Terlebih Nabi saw menjelaskan dalam hadits bahwa setan itu sudah ada yang menjadi qarin (kan mendampingi ke mana pun) manusia dari sejak lahirnya. Jadi dari sejak bayinya manusia sudah dihafal segala kekurangannya oleh setan. Dari sejak ia masih lengah, sudah dibisikkan hal-hal yang jelek oleh setan qarin ini.
مَا مِنْكُمْ مِنْ أَحَدٍ إِلاَّ وَقَدْ وُكِّلَ بِهِ قَرِينُهُ مِنَ الْجِنِّ. قَالُوا وَإِيَّاكَ يَا رَسُولَ اللَّهِ قَالَ وَإِيَّاىَ إِلاَّ أَنَّ اللَّهَ أَعَانَنِى عَلَيْهِ فَأَسْلَمَ فَلاَ يَأْمُرُنِى إِلاَّ بِخَيْرٍ
“Tidak ada seorang pun dari kalian kecuali telah dikirim jin sebagai qarin (yang menyertai)-nya.” Shahabat bertanya: “Termasuk anda, Rasulullah?” Beliau menjawab: “Saya juga, tetapi Allah telah melindungiku dari kejahatannya, malah ia masuk Islam, sehingga ia tidak memerintahku kecuali kebaikan.” (Shahih Muslim kitab shifatil-qiyamah bab tahrisyis-syaithan no. 7286).
Kedua, setan mempunyai keturunan yang akan hidup kekal sampai hari kiamat. Artinya setan lebih banyak daripada manusia. Berarti juga lebih banyak penggoda daripada yang digoda. Jadi di samping sudah sangat pengalaman mencelakakan manusia, jumlah setan dari bangsa jin juga lebih banyak daripada manusia.
Iblis menjawab: “Beri tangguhlah saya sampai waktu mereka dibangkitkan“. Allah berfirman: “Sesungguhnya kamu termasuk mereka yang diberi tangguh.” (QS. al-A’raf [7] : 14-15. Ayat semakna ada dalam QS. al-Hijr [15] : 36-38, Al-Kahfi [18] : 50Shad [38] : 79-81].

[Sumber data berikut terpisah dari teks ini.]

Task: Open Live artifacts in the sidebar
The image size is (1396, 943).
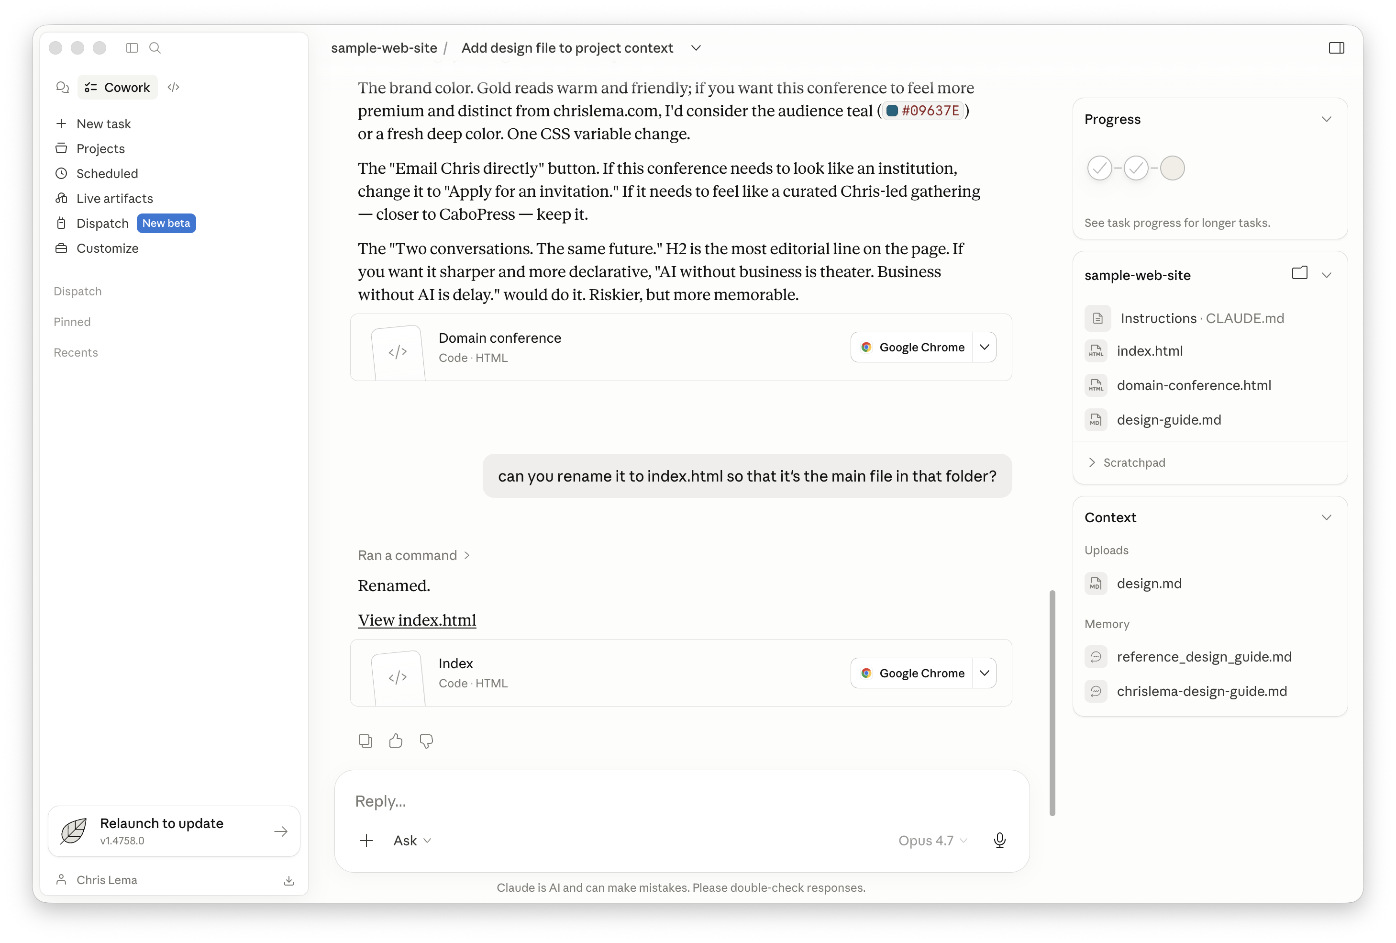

Ketiga, setan jin bekerja sama dengan setan manusia untuk menjerumuskan manusia. Itu artinya, manusia diserang oleh dua musuh sekaligus; setan jin dan setan manusia. Jadi sangat masuk diakal kalau manusia pasti akan selalu kalah menghadapi setan sendirian jika tanpa pertolongan Allah swt.

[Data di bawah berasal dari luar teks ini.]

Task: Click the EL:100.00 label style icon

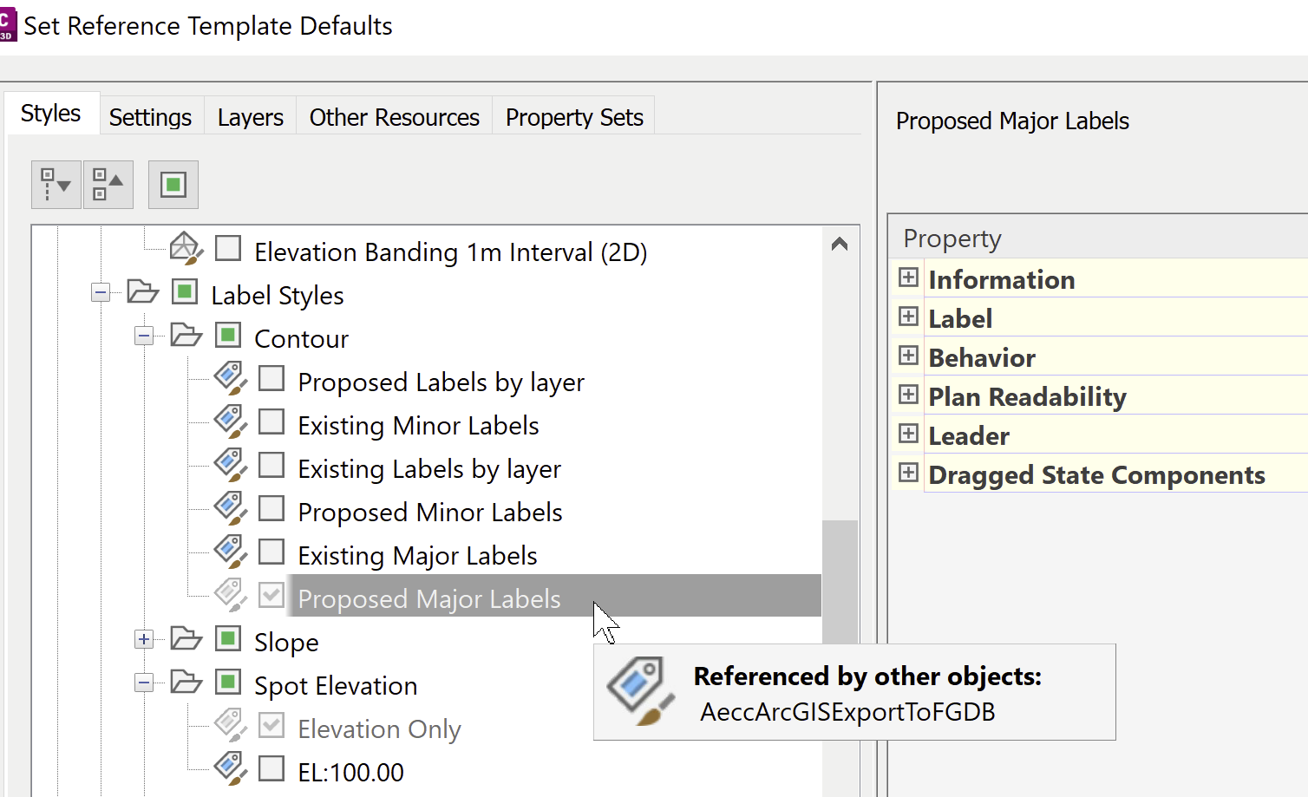Action: tap(231, 769)
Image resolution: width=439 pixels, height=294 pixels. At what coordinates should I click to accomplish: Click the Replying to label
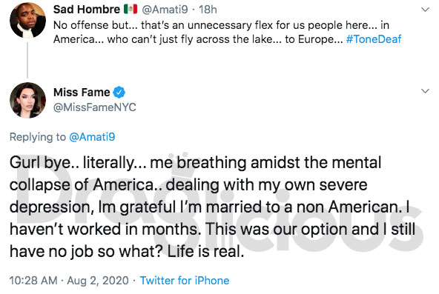(x=38, y=137)
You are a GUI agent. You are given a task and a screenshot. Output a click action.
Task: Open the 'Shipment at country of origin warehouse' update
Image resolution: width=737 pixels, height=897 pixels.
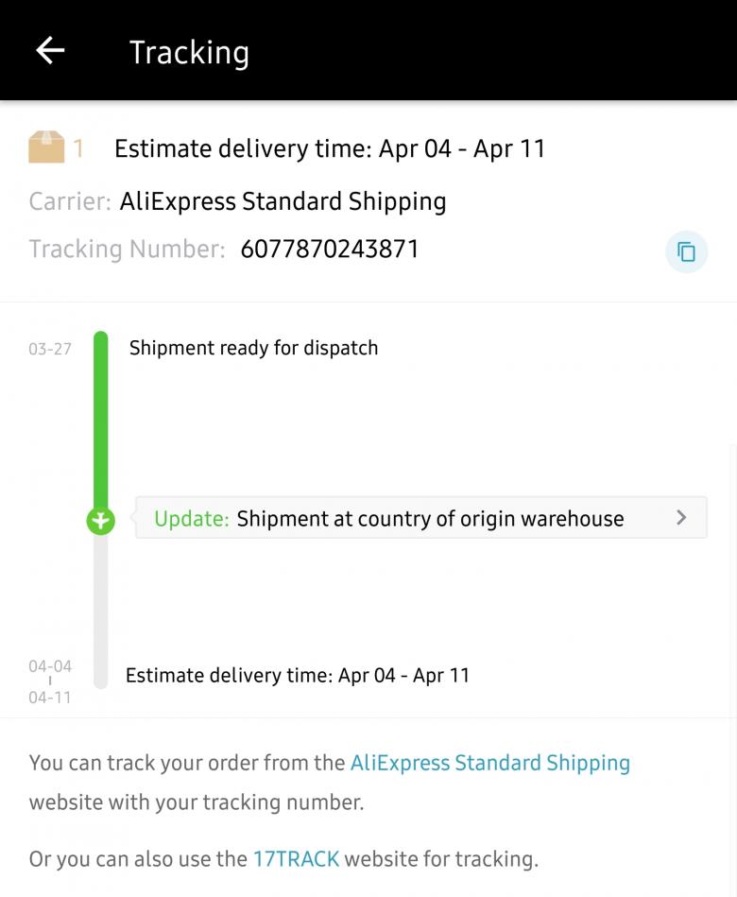(x=430, y=519)
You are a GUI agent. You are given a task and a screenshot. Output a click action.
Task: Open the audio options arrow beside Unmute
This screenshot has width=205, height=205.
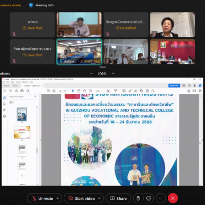click(58, 198)
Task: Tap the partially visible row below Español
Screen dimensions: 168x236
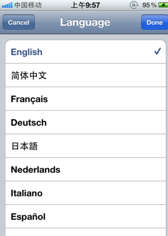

Dan demikianlah Kami jadikan bagi tiap-tiap nabi itu musuh, yaitu syaitan-syaitan (dari jenis) manusia dan (dari jenis) jin, sebahagian mereka membisikkan kepada sebahagian yang lain perkataan-perkataan yang indah-indah untuk menipu (manusia). Jika Tuhanmu menghendaki, niscaya mereka tidak mengerjakannya, maka tinggalkanlah mereka dan apa yang mereka ada-adakan (QS. Al-An’am [6] : 112).
Keempat, setan bisa melihat manusia, sementara manusia tidak bisa melihat setan. Normalnya, dalam sebuah pertarungan pasti pihak yang bisa melihatlah yang akan menang, sementara yang tidak bisa melihat pasti kalah.
Hai anak Adam, janganlah sekali-kali kamu dapat ditipu oleh syaitan sebagaimana ia telah mengeluarkan kedua ibu bapakmu dari surga, ia menanggalkan dari keduanya pakaiannya untuk memperlihatkan kepada keduanya `auratnya. Sesungguhnya ia dan pengikut-pengikutnya melihat kamu dari suatu tempat yang kamu tidak bisa melihat mereka. Sesungguhnya Kami telah menjadikan syaitan-syaitan itu pemimpin-pemimpin bagi orang-orang yang tidak beriman (QS. Al-A’raf [7] : 27).
Kelima, setan selalu bersemangat menggoda manusia dan itu dilakukan tanpa henti dengan berbagai cara. Sementara manusia seringkali tidak siap menangkalnya dari berbagai cara juga. Ibadah dan dzikirnya kadang sangat monoton dan minimalis. Maka pasti akan sering kalahnya dari godaan setan.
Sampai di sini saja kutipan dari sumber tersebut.